To Tony and Margaret, who walked among veterans' graves last weekend and placed flags on their graves; to my father, who fought in World War II; to my half-brothers Dominick and Nicky, each of whom was a soldier. Dominick did a 2-year tour of duty in Vietnam. To my Uncle Larry Himes, deceased but not forgotten, a soldier of the United States Army who also fought in war.
To Dante, who served in the United States Marine Corps and was called up for the first Gulf War and to our darling friend Joel, who is in Baghdad as we speak...I salute you this Memorial Day weekend.
I am a child of the military, the daughter of a soldier, the wife of a soldier, the sister and friend of soldiers.
I am a recipient of its values and of its errors.
Men who have surrounded me all my life are decidedly military men, soldiers who have trained and fought and sacrificed. It's as natural for me to think militarily as it is for me to breathe.
And where there isn't a soldier in my family, there is someone helping a soldier. Mother-in-law Margaret rates cases for veterans through Veterans' Affairs and determines if their medical problems have a connection to their service.
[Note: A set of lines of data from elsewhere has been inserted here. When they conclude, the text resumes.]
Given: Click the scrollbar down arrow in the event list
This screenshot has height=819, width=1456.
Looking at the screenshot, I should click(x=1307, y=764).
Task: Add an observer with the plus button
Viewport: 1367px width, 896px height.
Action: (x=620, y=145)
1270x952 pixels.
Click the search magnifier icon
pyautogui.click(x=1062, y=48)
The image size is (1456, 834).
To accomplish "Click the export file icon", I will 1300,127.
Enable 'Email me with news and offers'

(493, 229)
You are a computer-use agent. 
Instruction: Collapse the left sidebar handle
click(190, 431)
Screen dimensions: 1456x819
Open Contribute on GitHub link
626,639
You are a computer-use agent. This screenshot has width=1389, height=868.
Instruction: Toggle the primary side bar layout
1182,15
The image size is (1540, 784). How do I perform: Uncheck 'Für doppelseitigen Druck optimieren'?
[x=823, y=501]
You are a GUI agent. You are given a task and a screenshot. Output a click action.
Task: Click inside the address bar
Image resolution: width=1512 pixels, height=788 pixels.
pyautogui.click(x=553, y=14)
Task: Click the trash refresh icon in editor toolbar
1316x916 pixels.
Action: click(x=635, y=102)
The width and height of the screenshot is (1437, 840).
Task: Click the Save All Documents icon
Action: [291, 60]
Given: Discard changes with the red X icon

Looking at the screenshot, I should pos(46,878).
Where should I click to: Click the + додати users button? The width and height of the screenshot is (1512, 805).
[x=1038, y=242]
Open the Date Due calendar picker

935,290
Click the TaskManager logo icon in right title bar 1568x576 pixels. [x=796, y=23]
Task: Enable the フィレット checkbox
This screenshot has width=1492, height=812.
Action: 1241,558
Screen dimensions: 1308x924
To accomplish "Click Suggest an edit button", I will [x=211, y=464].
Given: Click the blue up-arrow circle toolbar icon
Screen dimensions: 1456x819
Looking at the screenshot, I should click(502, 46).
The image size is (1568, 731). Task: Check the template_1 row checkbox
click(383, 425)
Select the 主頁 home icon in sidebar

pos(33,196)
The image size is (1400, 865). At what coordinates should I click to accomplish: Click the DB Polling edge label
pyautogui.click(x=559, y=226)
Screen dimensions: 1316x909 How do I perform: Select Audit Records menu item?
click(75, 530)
As I look at the state of our country in 2008, I don't forget the sacrifices made by veterans.
I'm not saying that we're perfect here in the United States, by any stretch of the imagination.
We have our problems.
But we cannot forget that our country was built on the many sacrifices of soldiers and their families. If we lose sight of that, then we lose sight of our history and that is a very dangerous thing.
The very freedom we possess is the result of the blood, sweat and tears of soldiers and their families.
We have a lot of things to correct in our current American society; there is a problem when so many of our citizens are underinsured or uninsured medically.
Health insurance, as with education, should be a fundamental human right, neither of which should ever gain status as a luxury of middle or upper middle class or rich social strata.
Which country is the human social experiment that has it all figured out? We don't know. But when you look around the world and see the current problems like the repressive junta in Myanmar and the dictatorship that suppresses Zimbabwe, you have to be grateful for this American life.